Your assignment: The answer should match the entries that follow exactly, except that no image appears in it.

Material to process:
= Beginning of Section =
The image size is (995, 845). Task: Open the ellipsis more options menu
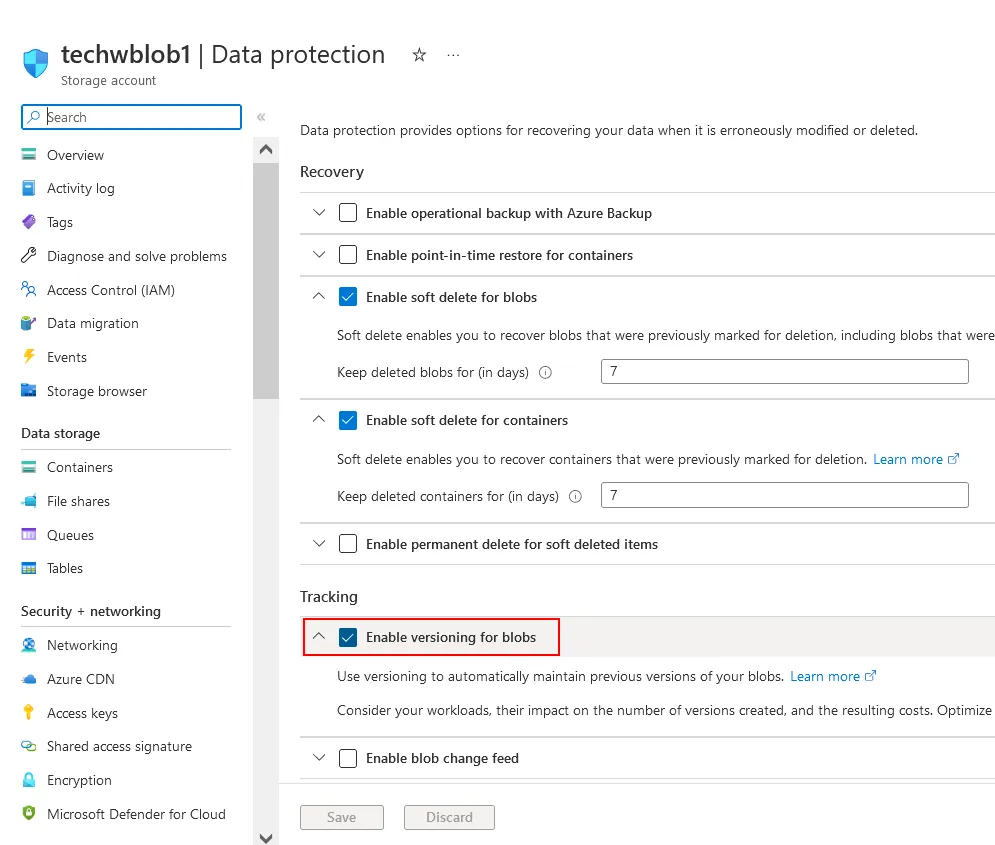tap(453, 56)
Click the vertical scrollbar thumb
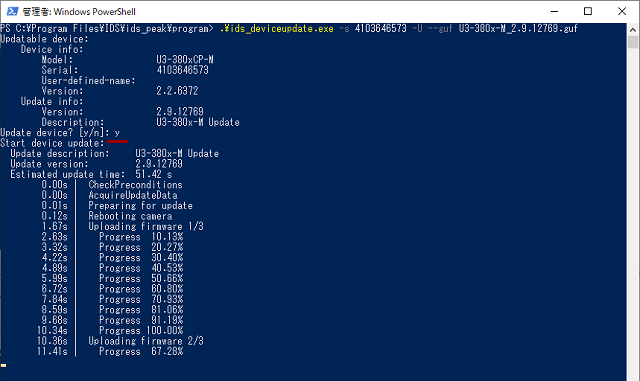The width and height of the screenshot is (640, 381). point(633,42)
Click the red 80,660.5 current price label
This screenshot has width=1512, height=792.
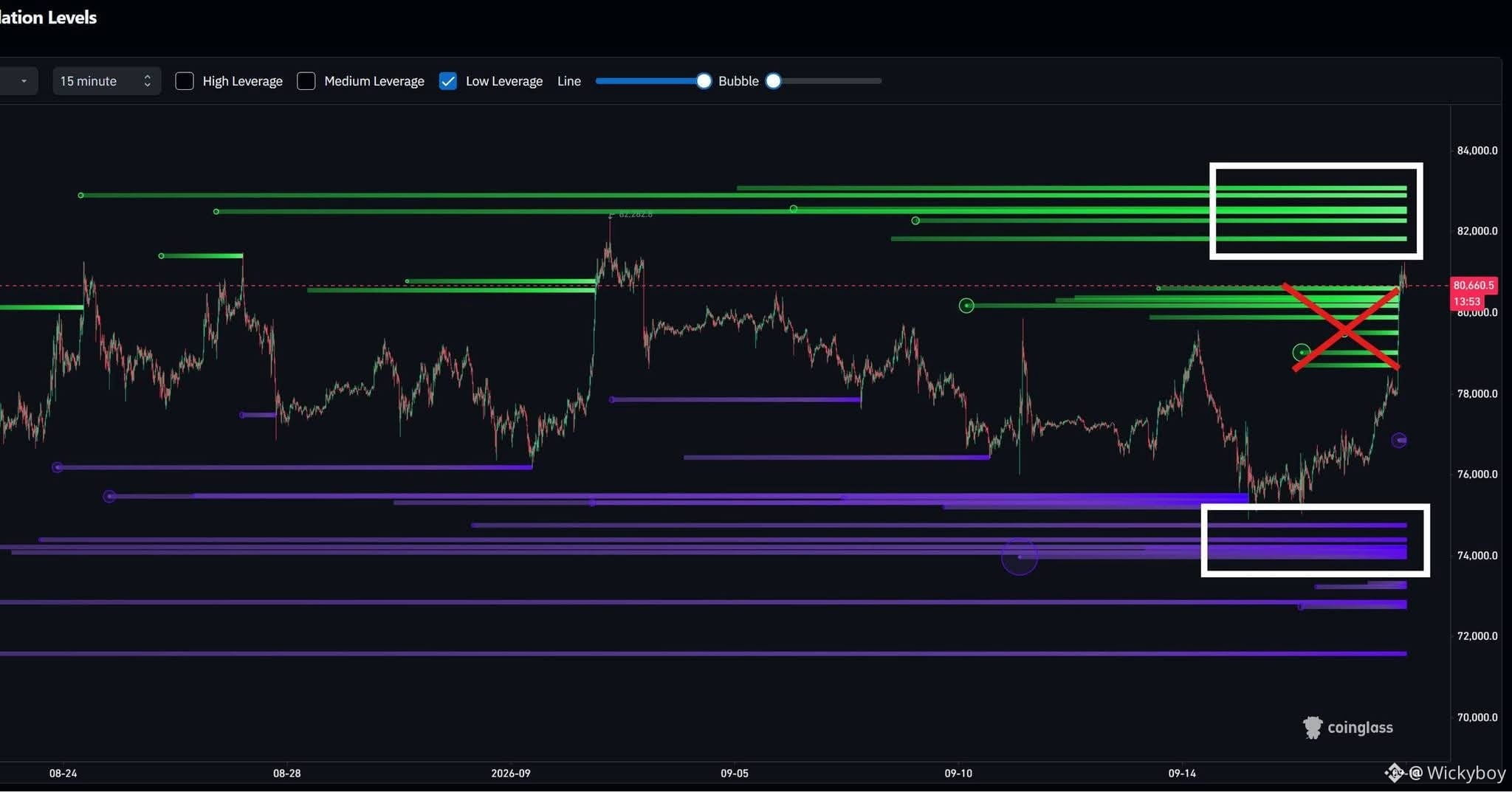[1474, 285]
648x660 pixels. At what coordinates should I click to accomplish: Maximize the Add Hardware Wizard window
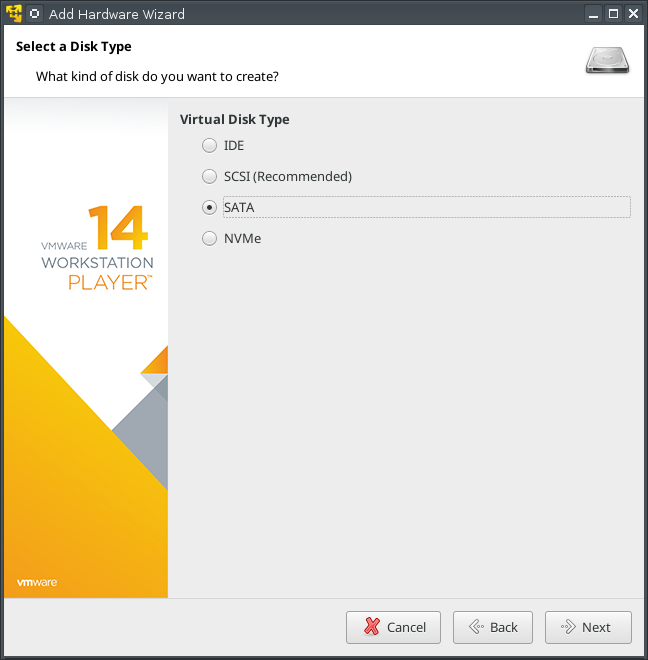[x=612, y=14]
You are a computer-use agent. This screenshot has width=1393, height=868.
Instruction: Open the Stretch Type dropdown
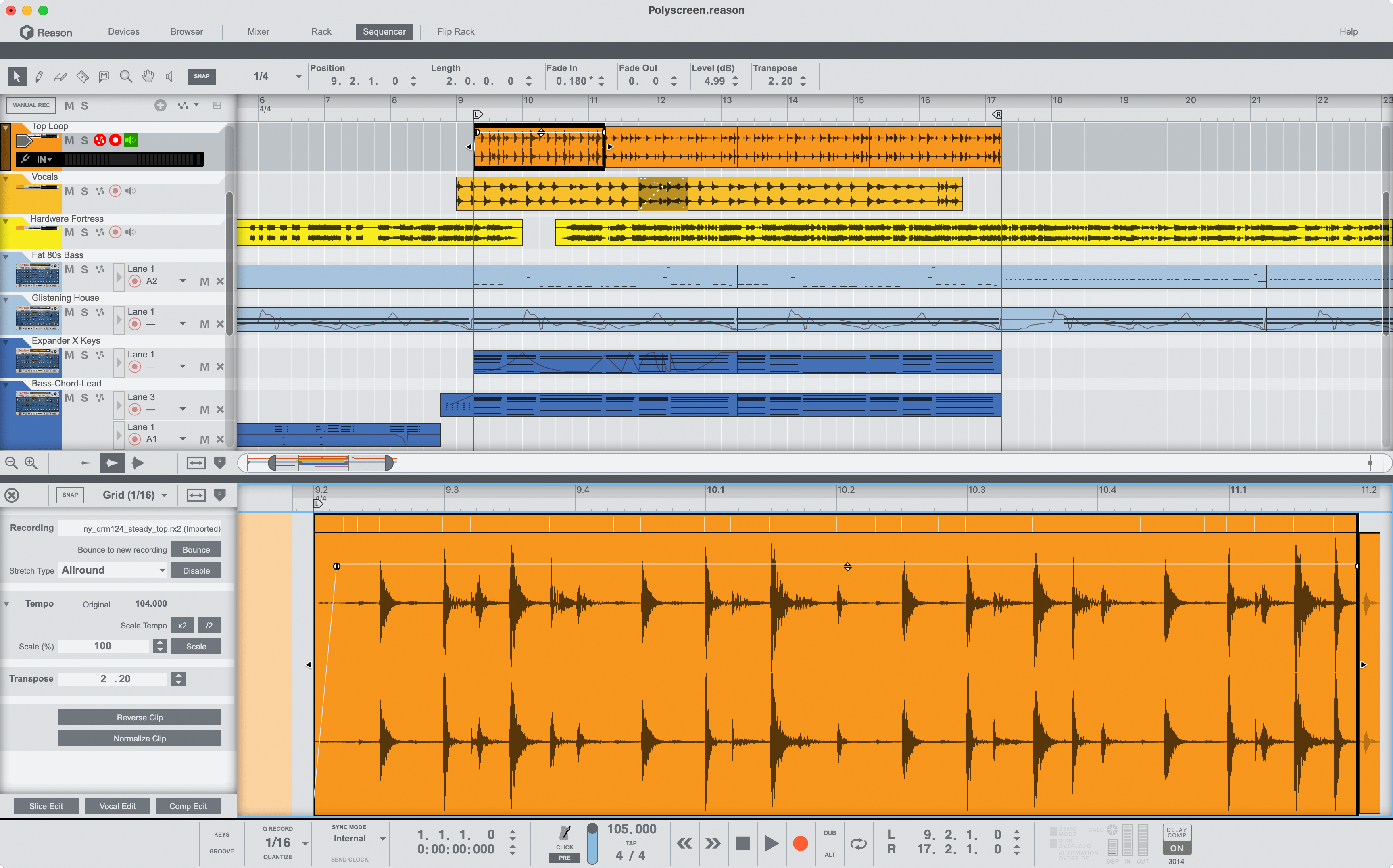[x=113, y=570]
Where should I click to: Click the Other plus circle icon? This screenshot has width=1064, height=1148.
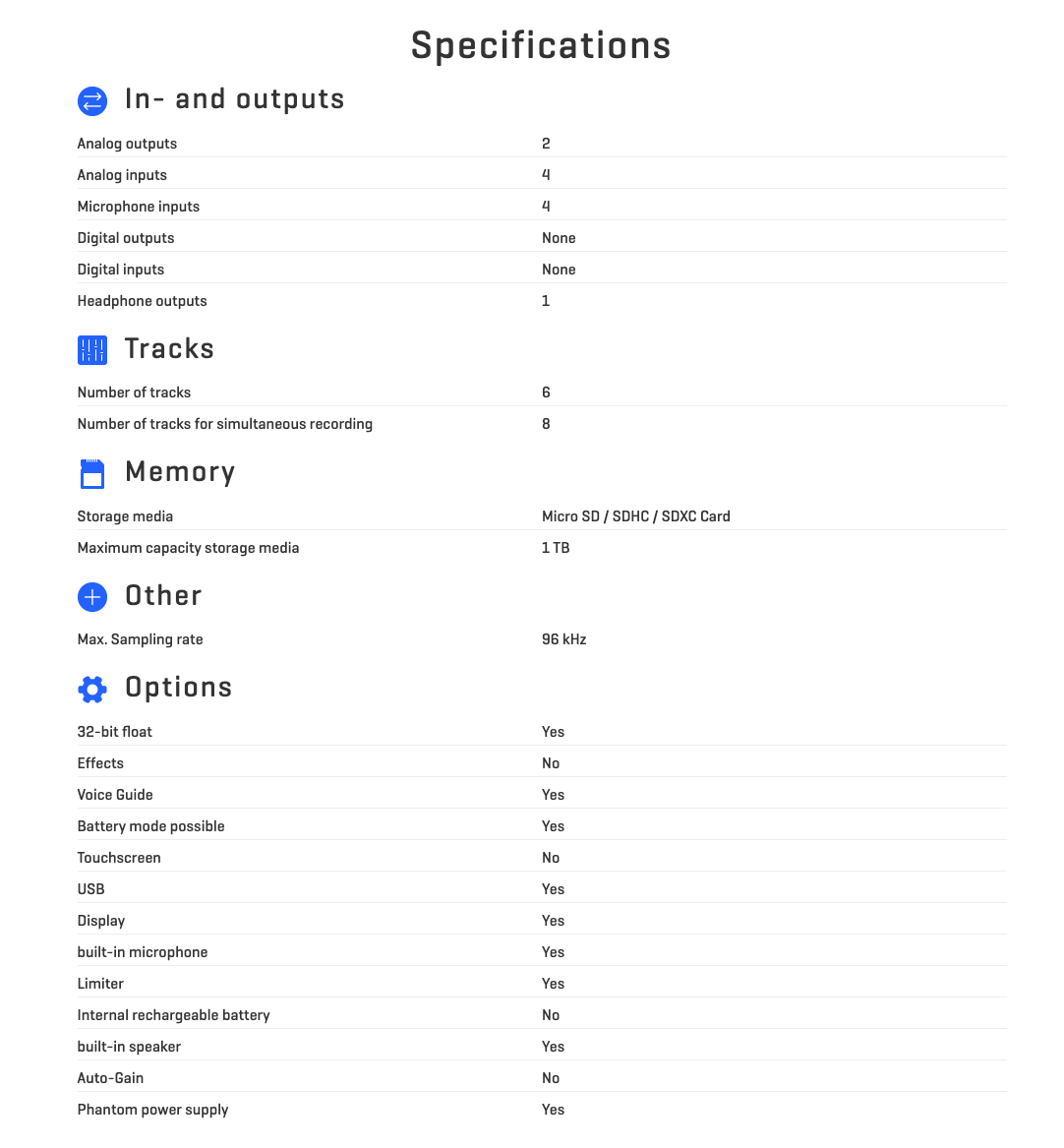(92, 597)
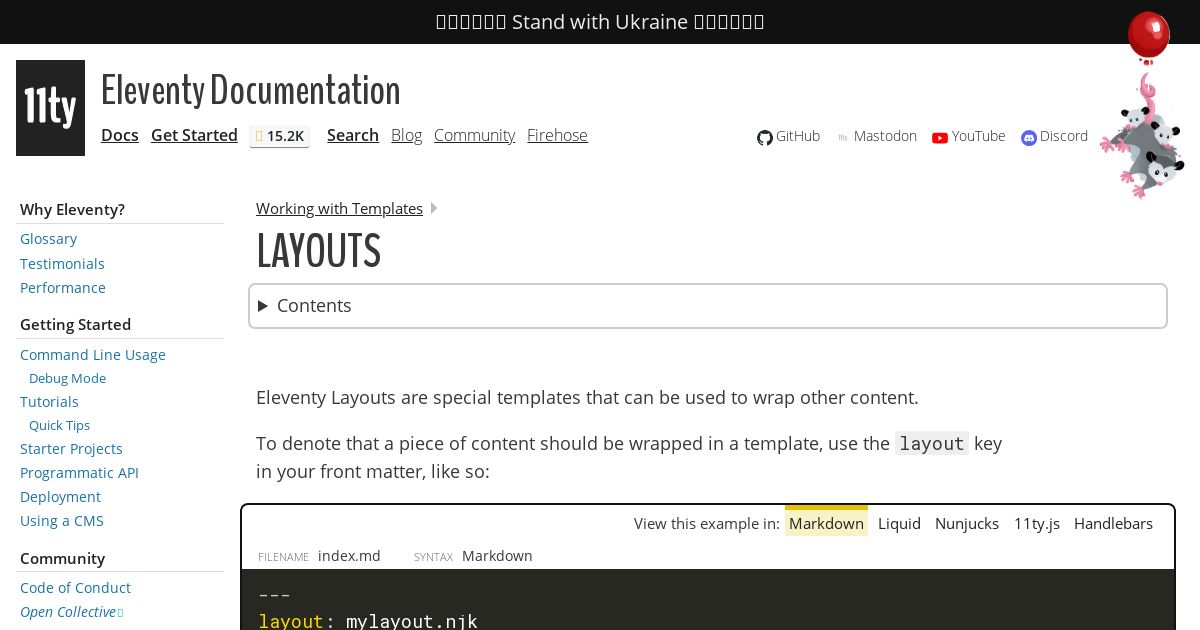Select the Handlebars example syntax
The image size is (1200, 630).
click(1113, 523)
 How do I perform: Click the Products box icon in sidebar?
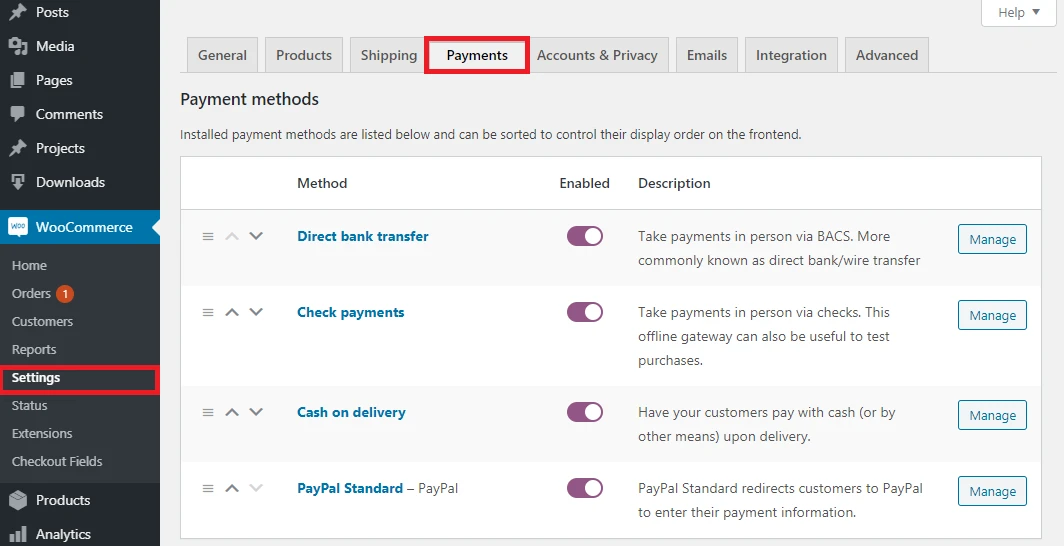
= End of Section =
Result of the task:
The image size is (995, 845). Task: Open the ellipsis more options menu
tap(453, 56)
Click the vertical scrollbar thumb
The width and height of the screenshot is (640, 381). point(633,42)
Click the red 80,660.5 current price label
This screenshot has width=1512, height=792.
[1474, 285]
648x660 pixels. At what coordinates should I click to accomplish: Maximize the Add Hardware Wizard window
[x=612, y=14]
You are a computer-use agent. This screenshot has width=1393, height=868.
Instruction: Open the Stretch Type dropdown
[x=113, y=570]
Where should I click to: Click the Other plus circle icon? This screenshot has width=1064, height=1148.
(92, 597)
Select the Handlebars example syntax
The image size is (1200, 630).
click(1113, 523)
 How do I perform: Click the Products box icon in sidebar?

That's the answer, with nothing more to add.